Steam-Greenlight LogoEs gibt immer wieder Dinge, die viele Leute scheinbar irgendwie innovativ und interessant finden und die ich schlicht nicht verstehe. Aktuelles Beispiel: Steam Greenlight. Steam ist ein digitaler Spielwarenladen, im Grunde ein altes Konzept fit gemacht für das Netz. Aber lange hat’s gedauert, bis die Spieleindustrie auf den Trichter gekommen ist, dass man digitale Produkte auch digital vertreiben kann. Duh!
Mittlerweile gibt’s ein ganzes virtuelles Einkaufszentrum von digitalen Spielzeugläden (gog.com, mcgame.com oder EAs Origin, um nur einige zu nennen), das Konzept ist verbreitet und man muss sich etwas anstrengen, um weiter an der Spitze mitzufahren. Klarer Fall.

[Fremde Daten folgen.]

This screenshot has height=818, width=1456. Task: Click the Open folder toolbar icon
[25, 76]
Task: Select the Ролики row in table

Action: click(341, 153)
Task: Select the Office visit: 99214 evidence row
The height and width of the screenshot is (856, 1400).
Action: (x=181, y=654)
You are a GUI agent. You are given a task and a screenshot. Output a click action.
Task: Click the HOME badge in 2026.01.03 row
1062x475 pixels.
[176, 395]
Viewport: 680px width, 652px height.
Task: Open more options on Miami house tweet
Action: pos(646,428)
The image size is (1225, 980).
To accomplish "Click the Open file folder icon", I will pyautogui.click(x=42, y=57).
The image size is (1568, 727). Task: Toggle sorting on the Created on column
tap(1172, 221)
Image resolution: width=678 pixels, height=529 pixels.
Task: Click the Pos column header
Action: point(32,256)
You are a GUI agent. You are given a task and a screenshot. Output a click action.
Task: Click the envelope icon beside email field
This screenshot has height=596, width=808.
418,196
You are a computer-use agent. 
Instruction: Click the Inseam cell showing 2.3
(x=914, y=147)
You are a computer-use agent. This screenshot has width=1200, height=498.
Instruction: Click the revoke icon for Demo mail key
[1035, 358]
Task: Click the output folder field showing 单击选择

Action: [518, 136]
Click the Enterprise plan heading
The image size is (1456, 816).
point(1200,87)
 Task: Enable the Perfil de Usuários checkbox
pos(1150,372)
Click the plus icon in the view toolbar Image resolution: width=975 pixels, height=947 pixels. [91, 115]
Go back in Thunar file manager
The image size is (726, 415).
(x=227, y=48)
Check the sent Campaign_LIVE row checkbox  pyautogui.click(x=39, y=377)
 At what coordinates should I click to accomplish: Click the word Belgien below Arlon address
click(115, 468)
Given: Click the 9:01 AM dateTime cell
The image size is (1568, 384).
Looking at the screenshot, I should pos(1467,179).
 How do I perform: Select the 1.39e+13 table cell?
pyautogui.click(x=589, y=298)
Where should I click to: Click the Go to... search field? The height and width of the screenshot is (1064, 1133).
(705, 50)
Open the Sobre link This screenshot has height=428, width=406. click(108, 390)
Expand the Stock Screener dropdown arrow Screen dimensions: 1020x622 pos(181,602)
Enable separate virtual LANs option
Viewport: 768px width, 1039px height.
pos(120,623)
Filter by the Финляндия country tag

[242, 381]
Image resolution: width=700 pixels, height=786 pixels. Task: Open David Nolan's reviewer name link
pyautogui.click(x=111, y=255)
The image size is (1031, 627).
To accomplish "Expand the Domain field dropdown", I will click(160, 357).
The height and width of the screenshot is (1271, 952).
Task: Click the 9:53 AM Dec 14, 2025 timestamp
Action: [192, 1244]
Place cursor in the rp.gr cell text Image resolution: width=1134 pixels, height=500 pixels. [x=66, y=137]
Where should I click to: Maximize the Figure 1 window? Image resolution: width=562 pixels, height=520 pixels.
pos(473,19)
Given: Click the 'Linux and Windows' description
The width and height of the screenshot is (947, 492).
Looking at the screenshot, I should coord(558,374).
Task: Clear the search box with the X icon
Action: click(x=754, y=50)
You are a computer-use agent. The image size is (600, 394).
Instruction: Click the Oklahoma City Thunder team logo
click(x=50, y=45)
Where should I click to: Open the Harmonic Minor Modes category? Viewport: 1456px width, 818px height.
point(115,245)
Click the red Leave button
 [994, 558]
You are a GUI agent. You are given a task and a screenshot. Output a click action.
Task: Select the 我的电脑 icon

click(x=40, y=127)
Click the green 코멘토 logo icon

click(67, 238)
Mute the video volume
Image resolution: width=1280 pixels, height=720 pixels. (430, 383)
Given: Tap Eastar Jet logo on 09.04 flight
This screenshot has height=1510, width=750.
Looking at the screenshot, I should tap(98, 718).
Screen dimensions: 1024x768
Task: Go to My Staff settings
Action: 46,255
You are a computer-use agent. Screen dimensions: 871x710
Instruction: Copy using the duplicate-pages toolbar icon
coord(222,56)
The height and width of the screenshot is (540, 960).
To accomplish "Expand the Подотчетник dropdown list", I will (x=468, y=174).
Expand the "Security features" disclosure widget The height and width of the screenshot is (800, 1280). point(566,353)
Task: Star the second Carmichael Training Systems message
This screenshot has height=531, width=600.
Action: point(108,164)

Nun versucht Steam weiter im Trend zu bleiben, indem es immer mal wieder neue Features einbaut, die scheinbar die “Experience” verbessern sollen. Und weil man eine große Community hat, beschloss irgendjemand im Innovations-Think-Tank, dass man die doch mit entscheiden lassen solle, welche Spiele auf Steam verkauft werden. Das geschieht nun seit einiger Zeit mittels Greenlight. Dort kann man sich über Spiele informieren, die Entwickler gerne über Steam verkaufen würden. Es gibt Bilder, Videos und Infos, man erfährt, warum ein Spiel toll ist (oder sein wird, da meist noch in Entwicklung) und man kann mit einem Klick seine Unterstützung oder sein Desinteresse kundtun. Nice! Aber warum?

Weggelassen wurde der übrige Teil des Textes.